El infinito de Cantor y la secularización moderna
Introducción
Hablar del infinito es adentrarse en el territorio más peligroso y fascinante del pensamiento humano. Desde Aristóteles hasta la modernidad, el infinito ha sido el límite último de la razón, el punto donde la filosofía se encuentra con la teología y donde la ciencia se atreve a desafiar lo imposible. La modernidad, con su mentalidad secularizadora, cometió un acto de violencia intelectual: arrebató al infinito su carácter trascendente y lo arrojó al terreno de lo finito, lo temporal y lo contingente. En ese gesto se produjo un caos metafísico que desembocó en el nihilismo estructural, en la disolución de todo fundamento absoluto y en la relativización de lo que antes era plenitud.
Sin embargo, en medio de este escenario de secularización y vacío, surge la figura de Georg Cantor, quien con su teoría de los transfinitos no solo matematizó lo inmanente, sino que también preservó la referencia al infinito absoluto. Cantor es el gran provocador de la modernidad: demuestra que el infinito puede ser objeto de la ciencia sin perder su vínculo con lo divino, que la razón puede manipular jerarquías infinitas sin sofocar la huella de lo trascendente. Su obra es un desafío frontal al nihilismo moderno, porque recuerda que lo inmanente no agota lo real y que el infinito, incluso en su versión matemática, sigue apuntando hacia lo absoluto.

→ **Tareas escritas**
- 1) Vuelve a escribir sin cambios el fragmento del texto sobre Cantor que va desde "El infinito de" hasta "antes era plenitud.".
- 2) ¿Cómo se llama la teoría de Georg Cantor que menciona el texto sobre Cantor?
Para responder, básate únicamente en el texto sobre Cantor.

→ **Bloque de datos**

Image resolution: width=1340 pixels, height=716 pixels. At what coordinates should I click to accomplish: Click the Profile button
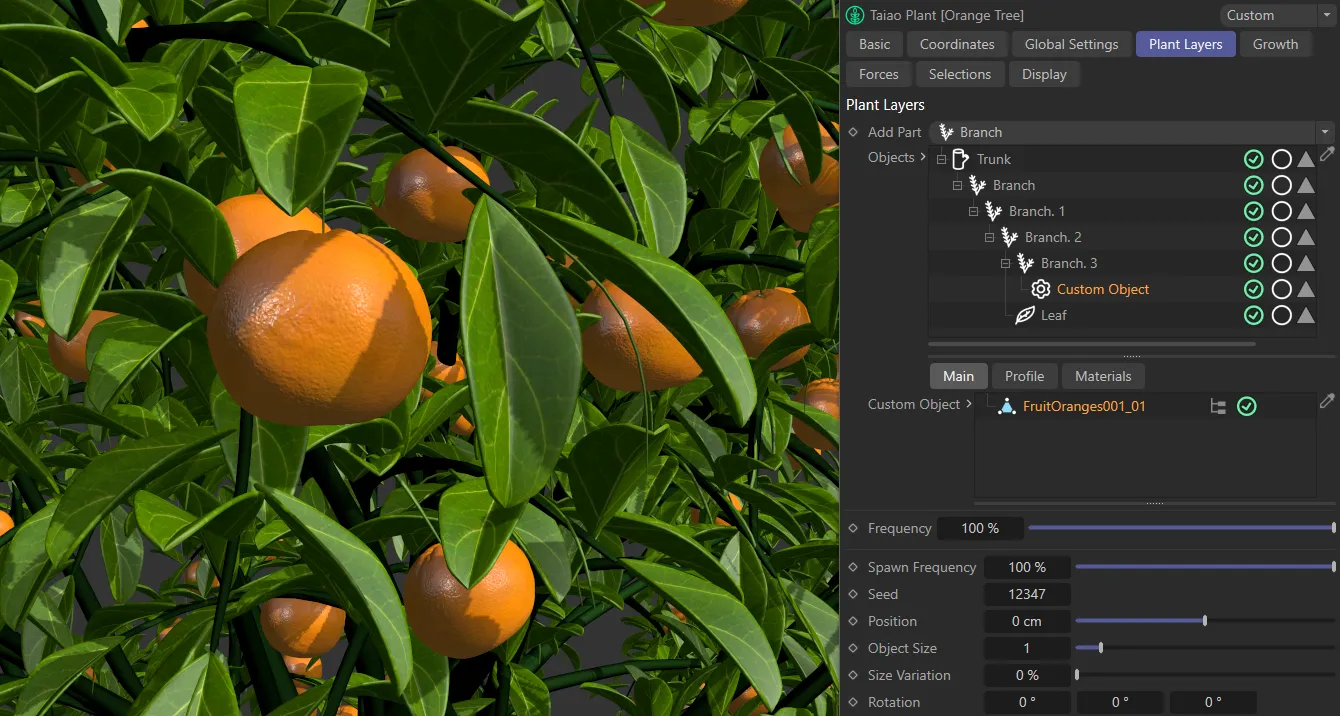(x=1024, y=375)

→ **Respuestas**
- 1)
El infinito de Cantor y la secularización moderna
Introducción
Hablar del infinito es adentrarse en el territorio más peligroso y fascinante del pensamiento humano. Desde Aristóteles hasta la modernidad, el infinito ha sido el límite último de la razón, el punto donde la filosofía se encuentra con la teología y donde la ciencia se atreve a desafiar lo imposible. La modernidad, con su mentalidad secularizadora, cometió un acto de violencia intelectual: arrebató al infinito su carácter trascendente y lo arrojó al terreno de lo finito, lo temporal y lo contingente. En ese gesto se produjo un caos metafísico que desembocó en el nihilismo estructural, en la disolución de todo fundamento absoluto y en la relativización de lo que antes era plenitud.

- 2) La teoría de los transfinitos.